Mas Bojo : “Ternyata
si pemilik rumah minta tenggang waktu 6 bulan sebelum
keluar dari
rumahnya.”
Aku :
“Loh, kenapa minta waktu 6 bulan lagi?
Kan rumahnya sudah dibeli Pak A."
Harusnya ya ga lama-lama dong tenggang waktunya. Tapi
memang
sudah dibayar lunas kan rumahnya?”
Mas Bojo :
“Ya mana Abi tau. Kenapa Bunda kepo banget sih.”
(berkomentar dengan nada tidak enak)
Aku :
“Ya kan Bunda penasaran.”
Mas Bojo : “Lah kenapa penasaran, kan itu urusan
orang lai, ngapain kita ikut
mikirin!” (berkomentar
masih dengan nada tidak enak)
Aku :
“....”
(Diam, agak gondok, tapi sambil merenung, iya juga ya.

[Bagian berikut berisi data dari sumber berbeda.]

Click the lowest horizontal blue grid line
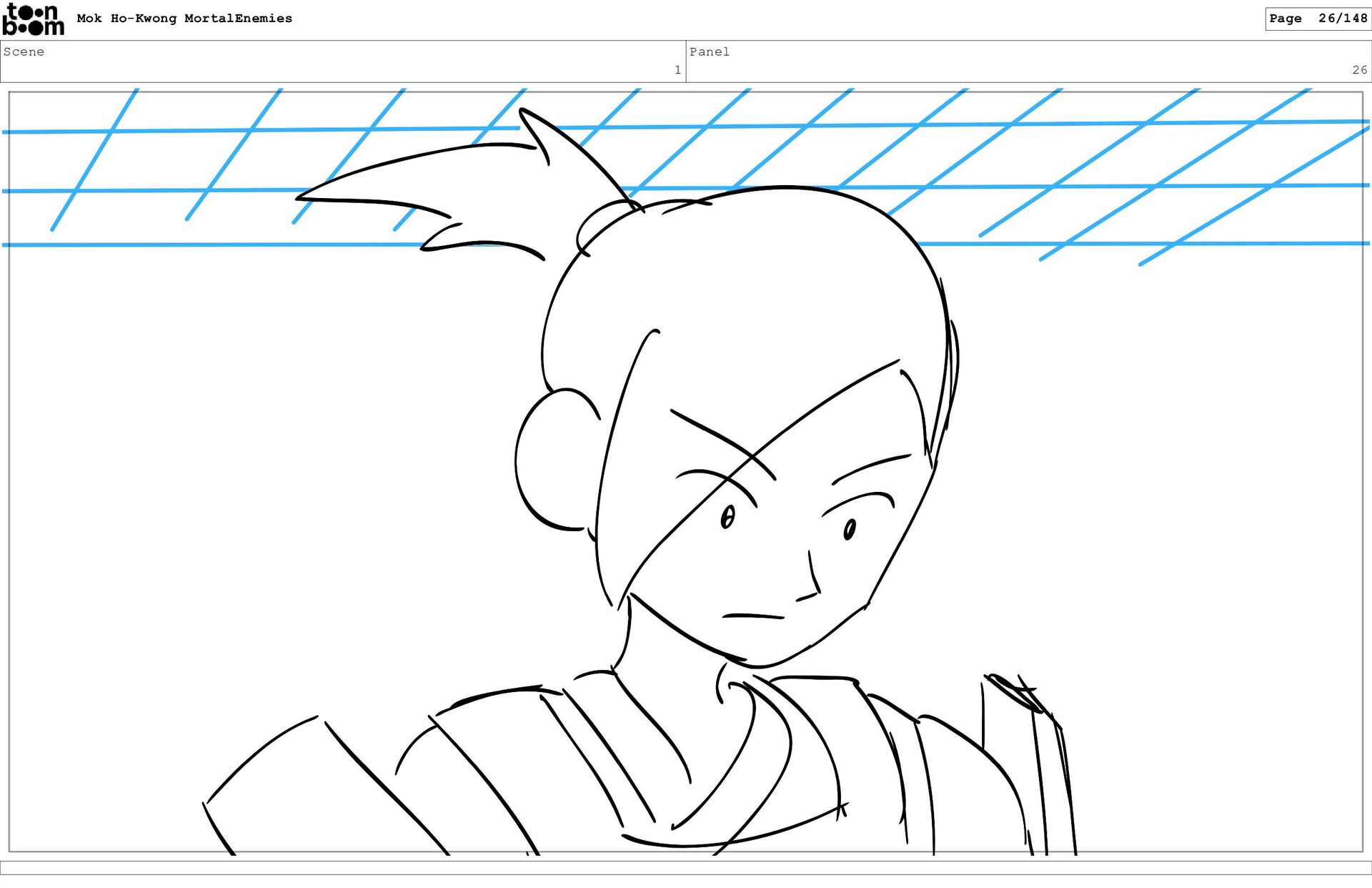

Kenapa aku jadi ikut mengurusi urusan orang
lain)
Itulah percakapanku
bersama suami di suatu sore yang cerah, yang diakhiri menjadi pertengkaran
kecil dikarenakan aku kepo dengan urusan orang lain. Namun, dari percakapan
singkat ini membuatku merenung. Benar juga, mengapa aku harus kepo? Mengapa aku
harus ikut sibuk memikirkan urusan orang lain?
Kepo, bahasa
kekinian untuk menggambarkan rasa keingintahuan yang tinggi terhadap suatu hal.

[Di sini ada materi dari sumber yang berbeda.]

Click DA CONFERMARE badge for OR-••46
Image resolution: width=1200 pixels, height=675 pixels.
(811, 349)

Di era sosial media yang semakin cepat dalam
mengirim suatu berita, membuat orang juga cepat menerima suatu berita. Hal ini
pula yang memicu orang menjadi ingin tahu lebih jauh tentang berita yang
diterimanya. Kalau kepo dengan sesuatu yang dirasa wajar-wajar saja, saya rasa
masih lumrah. Namun lain halnya jika kekepoan kita sudah berlebihan,
sampai-sampai tugas dan kewajiban kita jadi terlupakan bahkan terbengkalai. Waktu
kita jadi mubadzir, betapa meruginya diri kita.
Mungkin kadangkala
kita tidak menyadari, karena keasyikan ingin mengetahui urusan privasi orang
lain waktu shalat jadi terlewat, teman atau saudara menjadi bahan gunjingan
(berghibah), hati yang dipenuhi rasa iri , atau bahkan terlontar komentar-komentar nyinyir. Astaghfirullahal’adzim, sungguh kita menjadi orang yang merugi. Seharusnya dari
sini kita mulai berkaca, apakah mau jikalau urusan kita dicampuri oleh orang
lain? Jawabnya tentu tidak, bukan.
Maka dari itu, marilah
kita kepo dengan hal-hal yang mengingatkan kita dengan urusan akhirat kelak. Yaitu
dengan memperbanyak Istighfar, memperbanyak belajar melalui kajian-kajian sunnah,
memperbanyak mendengarkan dan membaca Al-Quran, memperbanyak dzikir kepada
Allah Azza wa Jalla, dan kegiatan lain yang mendatangkan manfaat serta
kebahagiaan bagi diri kita sendiri. Mari kita tinggalkan rasa kepo terhadap urusan
privasi orang lain mulai dari sekarang. So, mind your own business alias "Urusilah urusanmu sendiri!".
“Berhati-hatilah kalian dari tindakan
berprasangka buruk, karena prasangka buruk adalah sedusta-dusta ucapan.
Janganlah kalian saling mencari berita kejelekan orang lain, saling
memata-matai, saling mendengki, saling membelakangi, dan saling membenci. Jadilah
kalian hamba-hamba Allah yang bersaudara” (HR.